EQ systematizes brain/body size relationships across many species. But what does it represent functionally — for example, does a larger EQ translate into more intelligence? Robert Deaner and colleagues have argued that among primates, absolute brain size (not scaled by body size) best predicts cognitive ability, not EQ.

Some researchers have suggested that EQ was devised to make the human brain appear special. This perspective is captured in a quote from Ralph Holloway (2015):

Just as the human animal is curious, it is also vainglorious, always trying to find a measure that places it at the top. Thus we can fabricate a device, the Encephalization Coefficient or EQ, which shows that relative to any database, the human animal is the most encephalized animal living.

EQs do not evolve, only brain weight/body weight relationships do, and EQs are simply a heuristic device enabling comparisons between taxa; they have no reality outside of the database chosen, or species within a taxa, and are not designed to discuss within-species variation. For example, female humans are “more” encephalized than males, given their smaller body sizes, more body fat which is not innervated, and smaller brains, but the relationship might be simply a statistical artifact with no known gross behavioral manifestation given the sexes’ equal overall intelligence.

It is notable that humans do not have the largest brain in absolute weight, volume, or percentage of body mass. A blue whale’s brain weighs about 15 pounds compared to 3 pounds in humans — but a blue whale can weigh ~330,000 pounds compared to our ~150 pounds. Thus, a blue whale is ~2,000× a human’s body weight and ~5× its brain weight. Put another way, the ~3-pound human brain is about 2% of a human’s lean body mass, while the blue whale’s brain is ~0.5% of its body weight. An elephant weighs ~12,000 pounds and its brain ~12 pounds (80× body size, 4× brain size relative to humans).
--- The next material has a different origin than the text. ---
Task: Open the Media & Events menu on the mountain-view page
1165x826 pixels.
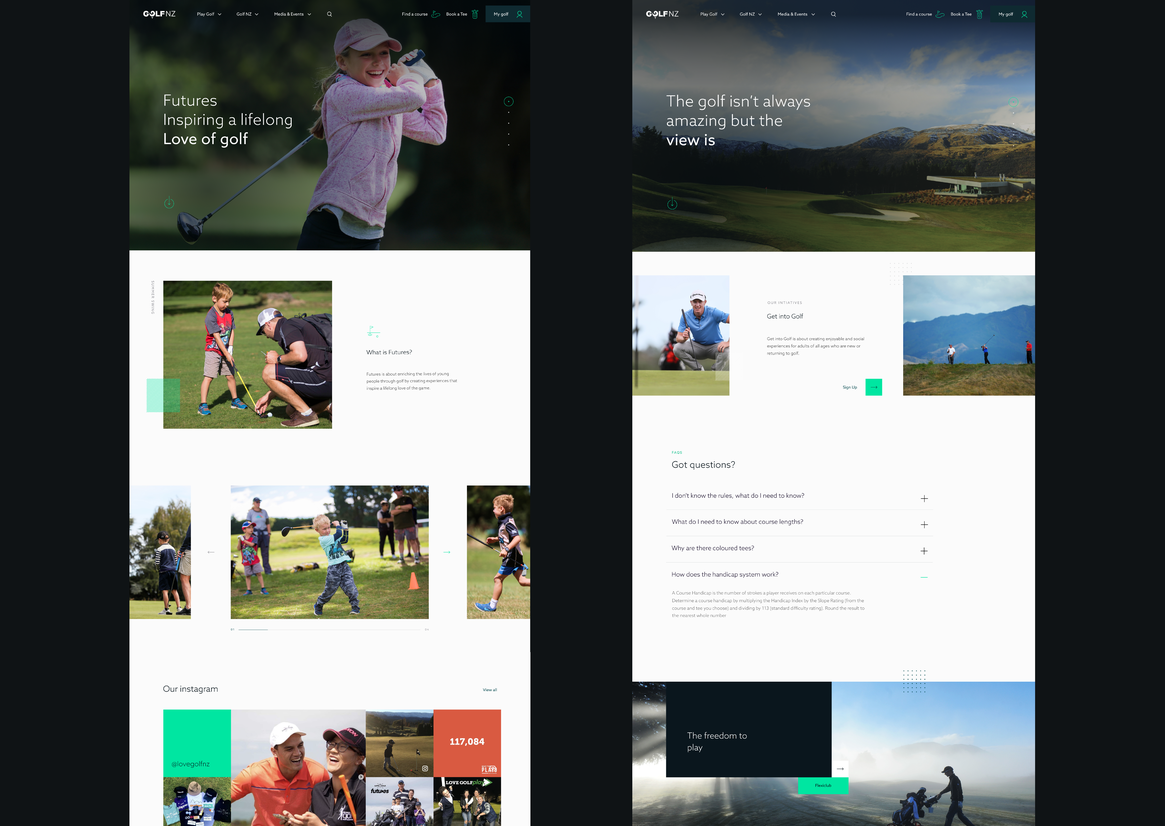Action: point(796,15)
By contrast, the mouse brain is ~10% of its body mass. Among insects, the ant’s brain accounts for ~17% of body weight.

How to compare brains among such widely differing species is problematic. A more reasonable approach is to compare brain sizes among closely related species, where differences in brain function and behavioral repertoire can also be more easily compared.

Evolution of the hominin brain

This is a course about the human brain, so the evolution of the brains of hominids and hominins is of particular interest. Let’s define some terms and establish a rough timeline. Hominids are members of the family Hominidae (the Great Apes): Pongo (orangutans), Gorilla (gorillas), Pan (chimpanzees and bonobos), and Homo (humans). The great apes diverged from the Lesser Apes (e.g., gibbons) ~12–18 million years ago (mya), which split off from Old World monkeys ~25–30 mya. Primates diverged from other mammals ~55–85 mya.

Within the Hominids, chimpanzees (Pan troglodytes) and modern humans (Homo sapiens) diverged from the lineage leading to modern gorillas ~12 mya. The last common ancestor of humans and chimps lived ~6–8 mya.

Some key temporal relationships are shown in the figure below taken from Encyclopedia Britannica’s article on hominins. Divergence dating is often uncertain and occasionally controversial, determined by fossils, radioactive decay rates, and molecular dating. Thus, the range of dates for the divergence of a species can be considerable, and that variability is expressed in the following figure.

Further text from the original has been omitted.